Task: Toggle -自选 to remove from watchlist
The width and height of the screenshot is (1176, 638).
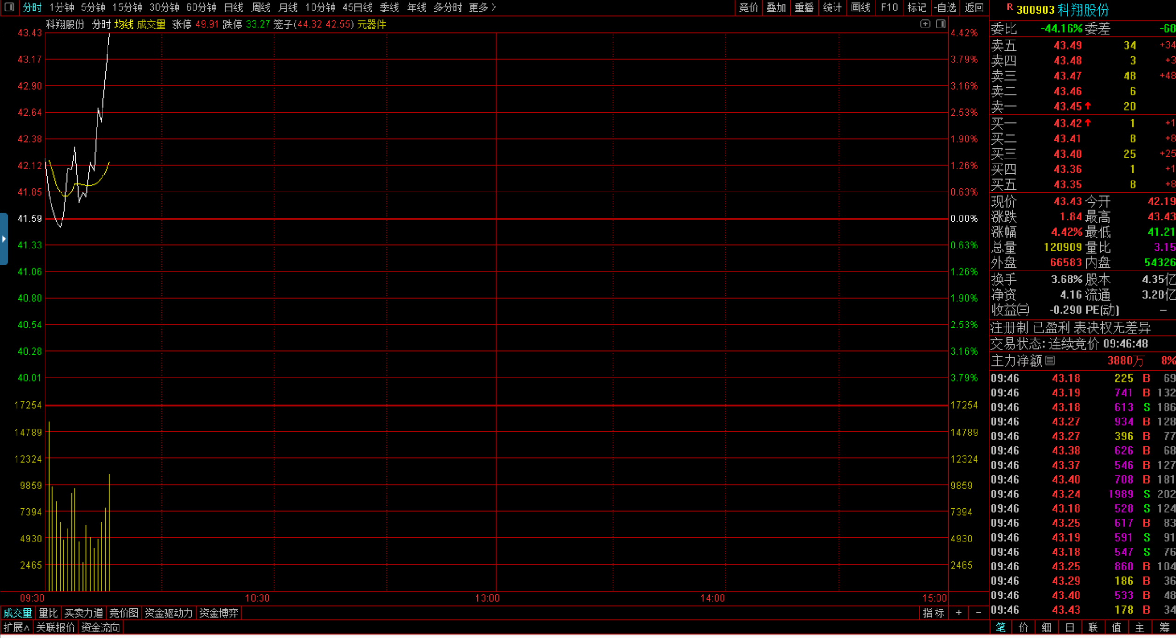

========

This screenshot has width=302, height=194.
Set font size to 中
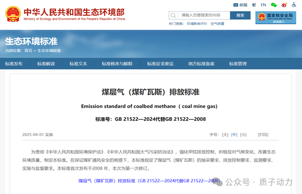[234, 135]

========

(Request): Rewrite the records from the line containing "Task: Toggle -自选 to remove from watchlist" through the line containing "The width and", inclusive, changing "watchlist" to "favorites list" and leaving everything else as is. Return only those lines.

(Problem solution):
Task: Toggle -自选 to remove from favorites list
The width and height of the screenshot is (1176, 638).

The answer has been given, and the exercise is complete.